Surrounded by approximately 6,728 lush acres, the driveway is lined with a double avenue of oak tress dripping with moss. Construction of the home dates back to 1686, makes it the oldest masonry structure in South Carolina. It was rebuilt in 1704 after a fire, after which substantial additions made in 1855 and was completely renovated in 1929.
Jan Van Arrsens, the Seigneur of Wernhaut (also “Weirnhoudt”), led a small group of settlers from Holland to the province of Carolina around 1686. He built his house on the Back River, which was formerly called the “Meadway” or “Medway”. Van Arrsens died soon after his arrival and was buried at Medway.
His widow, Sabrina de Vignon, married Landgrave Thomas Smith around 1687, which made Smith one of the wealthiest men in the Province. Sabrina Smith died in 1689 and was buried at Medway. Thomas Smith was appointed governor of the Province of Carolina in 1693, died in 1694 and was also buried at Medway.
After his death, the plantation went to his son, Thomas Smith II. In 1701, Smith sold it to Edward Hyrne. When Hyrne failed to pay the mortgage in 1711, it reverted back to Thomas Smith II. It was sold numerous times in the 18th century and was eventually purchased by Theodore Samuel Marion, a nephew of Francis Marion, a member of the South Carolina Provincial Congress and a prominent figure in the American Revolution. In 1827, it passed on to his grandson, Theodore Samuel DuBose. In the period 1833 to 1835, Dubose sold it to his brother-in-law Peter Gaillard Stoney, who also owned the West Point Rice Mill in Charleston.
During Stoney’s ownership, Medway Plantation was productive both winter and summer. In the summer, rice was the principal work and during the winter, brick-making was a major activity. Medway and other plantations in the area produced “Carolina Grey” bricks from the local clay along the river bank. Medway’s bricks were used in constructing buildings in Charleston and were some of bricks used to build Fort Sumter. The plantation also produced timber and some naval stores. Finally, the plantation was used for recreational hunting.
In 1906, it was purchased by Samuel Gaillard Stoney, who was a nephew of Peter Gaillard Stoney . John Bennett (1865–1956), who was a friend of Samuel and his wife, Louisa, used Medway as the setting for his novel The treasure of Peyre Gaillard.

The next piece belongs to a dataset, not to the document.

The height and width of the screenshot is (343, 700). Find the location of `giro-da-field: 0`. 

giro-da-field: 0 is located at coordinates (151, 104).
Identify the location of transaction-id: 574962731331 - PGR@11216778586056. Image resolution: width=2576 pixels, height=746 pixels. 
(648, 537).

A son of Samuel and Louisia Stoney, also named Samuel Gaillard Stoney (1891–1968), wrote Plantations of the Carolina Low Country, other books on the architecture of the South Carolina Lowcountry and co-authored books of Gullah freed slave stories.
In 1930, Medway was purchased by Sidney and Gertrude Legendre. Although Sidney died in 1948 and was buried at Medway, it was Gertrude Sanford Legendre who is best known for her experiences as a big-game hunter and as an OSS agent during the war. She was the first American woman captured in World War II and after six months’ in captivity, she escaped to Switzerland. Gertrude died in 2000 and is buried at Medway.

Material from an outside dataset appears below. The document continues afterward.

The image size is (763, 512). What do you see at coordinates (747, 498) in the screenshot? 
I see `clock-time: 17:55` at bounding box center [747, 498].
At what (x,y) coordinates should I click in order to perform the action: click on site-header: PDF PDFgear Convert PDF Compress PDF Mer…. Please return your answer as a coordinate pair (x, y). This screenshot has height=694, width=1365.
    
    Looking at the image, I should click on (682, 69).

Medway is a magnificent home having retained the original Dutch design. It has an impressive living room graced with 10-foot ceilings, heart-pine flooring and wainscoting. The dining rooms cypress-panelled walls lead into a commercial-grade kitchen as well as a pantry.
The master suite boasts a fireplace and there are five additional bedrooms and five full and one half baths that are charming and elegant.
There are four guest houses, three staff houses, an indoor and outdoor pool and a boat landing on the river.
There is a later addition lakefront lodge built by the current owners stepfather that looks out over the superb boating lake.
There is a 12-stall horse stable , a greenhouse and traditional formal gardens.
Also on the property is an old smokehouse and the original carriage house that overlooks one of the 13 lakes for recreational fishing.
In times past the owners had hunting parties of quail, deer, turkey, duck and dove.